_Activity_. A complete and exact copy of the data below is required.

[Stored data]

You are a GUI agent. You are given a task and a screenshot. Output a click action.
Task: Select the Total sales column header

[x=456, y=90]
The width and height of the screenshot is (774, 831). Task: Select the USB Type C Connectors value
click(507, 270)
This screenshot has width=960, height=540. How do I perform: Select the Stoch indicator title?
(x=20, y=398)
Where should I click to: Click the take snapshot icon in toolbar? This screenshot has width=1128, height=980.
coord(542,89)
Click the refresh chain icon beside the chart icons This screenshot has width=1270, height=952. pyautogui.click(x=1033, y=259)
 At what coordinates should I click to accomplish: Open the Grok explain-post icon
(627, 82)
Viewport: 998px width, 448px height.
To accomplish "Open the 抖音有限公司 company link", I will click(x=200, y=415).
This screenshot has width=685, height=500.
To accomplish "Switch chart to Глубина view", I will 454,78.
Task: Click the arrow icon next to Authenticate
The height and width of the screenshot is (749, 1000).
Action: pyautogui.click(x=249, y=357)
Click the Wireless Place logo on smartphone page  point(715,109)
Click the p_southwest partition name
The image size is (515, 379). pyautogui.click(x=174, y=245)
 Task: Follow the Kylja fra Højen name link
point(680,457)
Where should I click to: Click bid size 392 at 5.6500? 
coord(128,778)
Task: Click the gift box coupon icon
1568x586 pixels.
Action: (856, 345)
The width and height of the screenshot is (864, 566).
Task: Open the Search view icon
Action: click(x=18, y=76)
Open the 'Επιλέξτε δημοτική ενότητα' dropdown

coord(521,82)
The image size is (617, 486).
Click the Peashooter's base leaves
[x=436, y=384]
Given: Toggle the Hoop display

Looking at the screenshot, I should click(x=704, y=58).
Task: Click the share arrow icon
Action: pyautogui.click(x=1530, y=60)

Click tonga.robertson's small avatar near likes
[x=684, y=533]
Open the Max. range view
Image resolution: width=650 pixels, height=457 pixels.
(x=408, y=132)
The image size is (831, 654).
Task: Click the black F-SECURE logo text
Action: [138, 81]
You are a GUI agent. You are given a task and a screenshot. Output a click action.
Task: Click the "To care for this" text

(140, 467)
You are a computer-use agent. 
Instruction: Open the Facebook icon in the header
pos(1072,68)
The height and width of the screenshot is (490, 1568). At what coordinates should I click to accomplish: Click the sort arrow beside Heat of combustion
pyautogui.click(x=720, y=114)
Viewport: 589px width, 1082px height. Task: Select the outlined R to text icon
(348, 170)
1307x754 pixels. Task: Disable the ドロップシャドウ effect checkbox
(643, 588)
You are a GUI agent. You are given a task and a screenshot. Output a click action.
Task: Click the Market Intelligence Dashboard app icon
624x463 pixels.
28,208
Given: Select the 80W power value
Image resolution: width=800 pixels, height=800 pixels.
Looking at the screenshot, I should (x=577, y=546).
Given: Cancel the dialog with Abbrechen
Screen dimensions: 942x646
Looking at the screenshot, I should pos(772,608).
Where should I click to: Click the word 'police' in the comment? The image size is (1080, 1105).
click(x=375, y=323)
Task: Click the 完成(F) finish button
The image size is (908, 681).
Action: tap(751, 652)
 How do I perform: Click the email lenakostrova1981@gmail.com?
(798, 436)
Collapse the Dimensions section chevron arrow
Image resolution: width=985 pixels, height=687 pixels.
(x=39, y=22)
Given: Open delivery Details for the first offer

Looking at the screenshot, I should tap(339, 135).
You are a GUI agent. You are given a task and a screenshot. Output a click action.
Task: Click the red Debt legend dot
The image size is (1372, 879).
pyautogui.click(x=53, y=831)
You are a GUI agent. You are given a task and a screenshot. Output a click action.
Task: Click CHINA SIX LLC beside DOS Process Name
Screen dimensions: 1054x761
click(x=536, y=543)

_Solution to this problem_.
You are a GUI agent. You are given a task and a screenshot. Output a click action.
Task: Select the Total sales column header

[x=456, y=90]
The width and height of the screenshot is (774, 831). Task: Select the USB Type C Connectors value
click(507, 270)
This screenshot has width=960, height=540. How do I perform: Select the Stoch indicator title?
(x=20, y=398)
Where should I click to: Click the take snapshot icon in toolbar? This screenshot has width=1128, height=980.
coord(542,89)
Click the refresh chain icon beside the chart icons This screenshot has width=1270, height=952. pyautogui.click(x=1033, y=259)
 At what coordinates should I click to accomplish: Open the Grok explain-post icon
(627, 82)
Viewport: 998px width, 448px height.
To accomplish "Open the 抖音有限公司 company link", I will click(x=200, y=415).
This screenshot has width=685, height=500.
To accomplish "Switch chart to Глубина view", I will 454,78.
Task: Click the arrow icon next to Authenticate
The height and width of the screenshot is (749, 1000).
Action: pyautogui.click(x=249, y=357)
Click the Wireless Place logo on smartphone page  point(715,109)
Click the p_southwest partition name
The image size is (515, 379). pyautogui.click(x=174, y=245)
 Task: Follow the Kylja fra Højen name link
point(680,457)
Where should I click to: Click bid size 392 at 5.6500? 
coord(128,778)
Task: Click the gift box coupon icon
1568x586 pixels.
Action: (856, 345)
The width and height of the screenshot is (864, 566).
Task: Open the Search view icon
Action: click(x=18, y=76)
Open the 'Επιλέξτε δημοτική ενότητα' dropdown

coord(521,82)
The image size is (617, 486).
Click the Peashooter's base leaves
[x=436, y=384]
Given: Toggle the Hoop display

Looking at the screenshot, I should click(x=704, y=58).
Task: Click the share arrow icon
Action: pyautogui.click(x=1530, y=60)

Click tonga.robertson's small avatar near likes
[x=684, y=533]
Open the Max. range view
Image resolution: width=650 pixels, height=457 pixels.
(x=408, y=132)
The image size is (831, 654).
Task: Click the black F-SECURE logo text
Action: [138, 81]
You are a GUI agent. You are given a task and a screenshot. Output a click action.
Task: Click the "To care for this" text

(140, 467)
You are a computer-use agent. 
Instruction: Open the Facebook icon in the header
pos(1072,68)
The height and width of the screenshot is (490, 1568). At what coordinates should I click to accomplish: Click the sort arrow beside Heat of combustion
pyautogui.click(x=720, y=114)
Viewport: 589px width, 1082px height. Task: Select the outlined R to text icon
(348, 170)
1307x754 pixels. Task: Disable the ドロップシャドウ effect checkbox
(643, 588)
You are a GUI agent. You are given a task and a screenshot. Output a click action.
Task: Click the Market Intelligence Dashboard app icon
624x463 pixels.
28,208
Given: Select the 80W power value
Image resolution: width=800 pixels, height=800 pixels.
Looking at the screenshot, I should (x=577, y=546).
Given: Cancel the dialog with Abbrechen
Screen dimensions: 942x646
Looking at the screenshot, I should pos(772,608).
Where should I click to: Click the word 'police' in the comment? The image size is (1080, 1105).
click(x=375, y=323)
Task: Click the 完成(F) finish button
The image size is (908, 681).
Action: tap(751, 652)
 How do I perform: Click the email lenakostrova1981@gmail.com?
(798, 436)
Collapse the Dimensions section chevron arrow
Image resolution: width=985 pixels, height=687 pixels.
(x=39, y=22)
Given: Open delivery Details for the first offer

Looking at the screenshot, I should tap(339, 135).
You are a GUI agent. You are given a task and a screenshot. Output a click action.
Task: Click the red Debt legend dot
The image size is (1372, 879).
pyautogui.click(x=53, y=831)
You are a GUI agent. You are given a task and a screenshot. Output a click action.
Task: Click CHINA SIX LLC beside DOS Process Name
Screen dimensions: 1054x761
click(x=536, y=543)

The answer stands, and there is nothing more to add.